→ Quoted passage:
Minister for Climate, Energy and the Environment
- Incumbent
- Assumed office 23 January 2025
- Taoiseach: Micheál Martin;
- Preceded by: Eamon Ryan

Minister for Transport
- Incumbent
- Assumed office 23 January 2025
- Taoiseach: Micheál Martin;
- Preceded by: Eamon Ryan

Minister for Housing, Local Government and Heritage
- In office 27 June 2020 – 23 January 2025
- Taoiseach: Micheál Martin; Leo Varadkar; Simon Harris;
- Preceded by: Eoghan Murphy
- Succeeded by: James Browne

Leader of Fianna Fáil in the Seanad
- In office 30 April 2011 – 26 February 2016
- Leader: Micheál Martin
- Preceded by: Donie Cassidy
- Succeeded by: Catherine Ardagh

Teachta Dála
- Incumbent
- Assumed office November 2024
- Constituency: Dublin Fingal East
- In office February 2016 – November 2024
- Constituency: Dublin Fingal
- In office May 2007 – February 2011
- Constituency: Dublin North

Senator
- In office 25 May 2011 – 26 February 2016
- Constituency: Labour Panel
- In office 4 March 2011 – 25 May 2011
- Constituency: Nominated by the Taoiseach

Personal details
- Born: 8 July 1974 (age 52) Malahide, Dublin, Ireland
- Party: Fianna Fáil
- Spouse: Susan Maxwell ​(m. 2007)​
- Children: 1
- Education: Institute of Technology, Carlow
- Website: darraghobrien.ie

= Darragh O'Brien =

Irish politician (born 1974)

Darragh O'Brien (born 8 July 1974) is an Irish Fianna Fáil politician who has served as Minister for Transport and Minister for Climate, Energy and the Environment since January 2025. He has been a Teachta Dála (TD) since 2016, and previously from 2007 to 2011, for the constituencies of Dublin Fingal East (since 2025), Dublin Fingal (2016 to 2024), and Dublin North (2007 to 2011). He previously served as Minister for Housing, Local Government and Heritage from 2020 to 2025 and a Senator for the Labour Panel from 2011 to 2016.

→ Data provided:
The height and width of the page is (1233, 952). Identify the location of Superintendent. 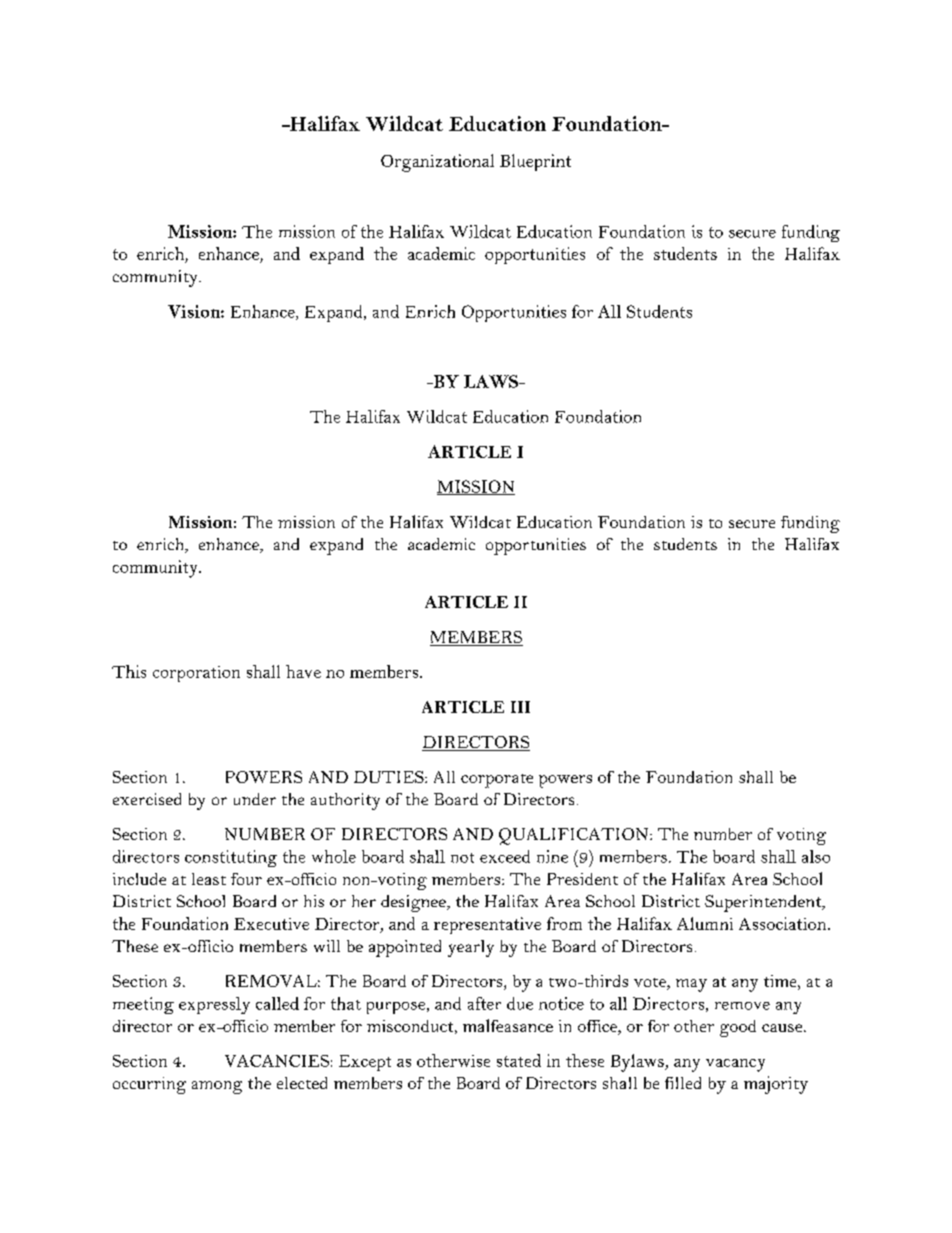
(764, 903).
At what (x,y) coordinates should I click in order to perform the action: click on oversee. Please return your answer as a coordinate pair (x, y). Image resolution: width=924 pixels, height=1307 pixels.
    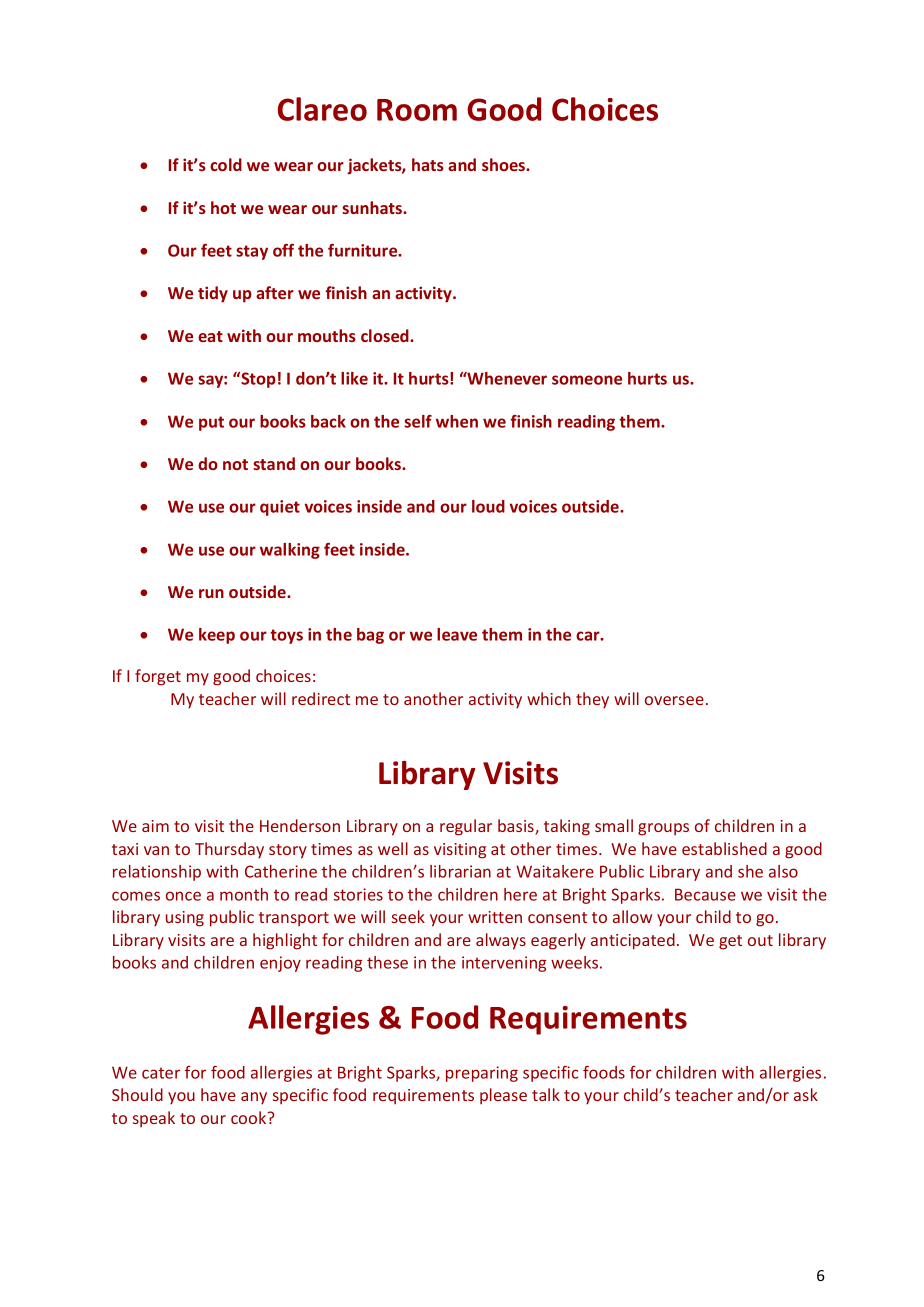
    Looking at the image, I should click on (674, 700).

→ Written request 1:
List every office or position that heads a section of the Darragh O'Brien profile, leaving out "Personal details."
→ Written request 2:
Reproduce word for word the part of the Darragh O'Brien profile starting with "Personal details" and going on through "2011 to 2016.".

→ Output 1:
Minister for Climate, Energy and the Environment
Minister for Transport
Minister for Housing, Local Government and Heritage
Leader of Fianna Fáil in the Seanad
Teachta Dála
Senator

→ Output 2:
Personal details
- Born: 8 July 1974 (age 52) Malahide, Dublin, Ireland
- Party: Fianna Fáil
- Spouse: Susan Maxwell ​(m. 2007)​
- Children: 1
- Education: Institute of Technology, Carlow
- Website: darraghobrien.ie

= Darragh O'Brien =

Irish politician (born 1974)

Darragh O'Brien (born 8 July 1974) is an Irish Fianna Fáil politician who has served as Minister for Transport and Minister for Climate, Energy and the Environment since January 2025. He has been a Teachta Dála (TD) since 2016, and previously from 2007 to 2011, for the constituencies of Dublin Fingal East (since 2025), Dublin Fingal (2016 to 2024), and Dublin North (2007 to 2011). He previously served as Minister for Housing, Local Government and Heritage from 2020 to 2025 and a Senator for the Labour Panel from 2011 to 2016.